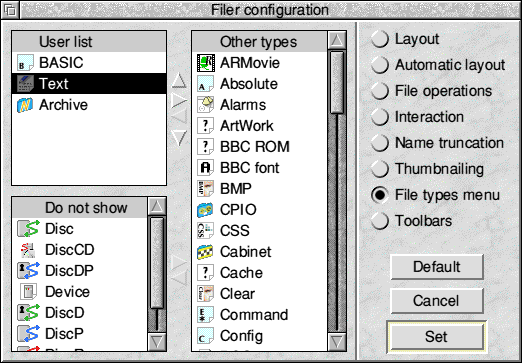Image resolution: width=522 pixels, height=363 pixels.
Task: Select the CPIO cassette icon
Action: pos(205,210)
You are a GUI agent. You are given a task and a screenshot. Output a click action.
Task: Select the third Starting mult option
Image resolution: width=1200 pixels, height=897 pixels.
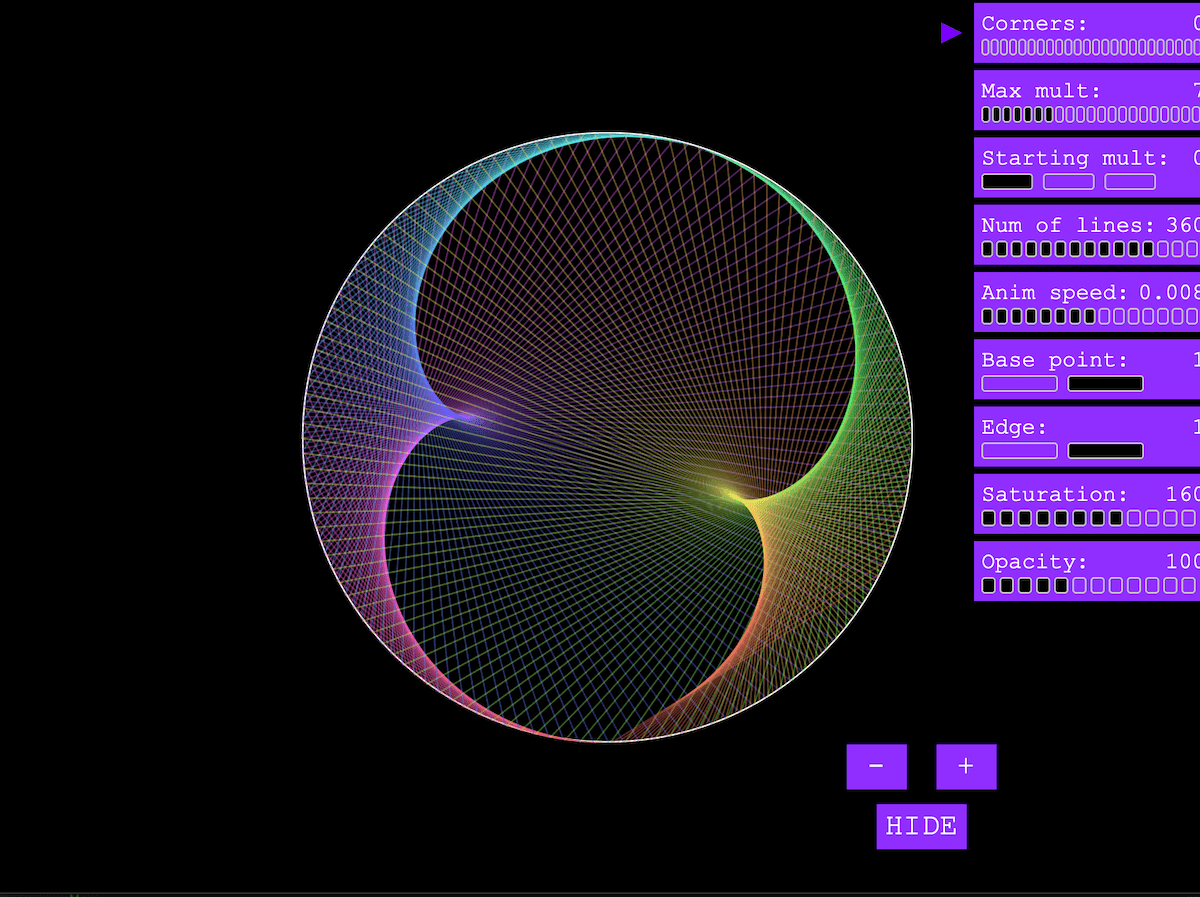pos(1130,181)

·····

◆ THE PROBLEM ◆
How many lines of the data above contain the word "Select"? Give only the number.

◆ WORKED ANSWER ◆
2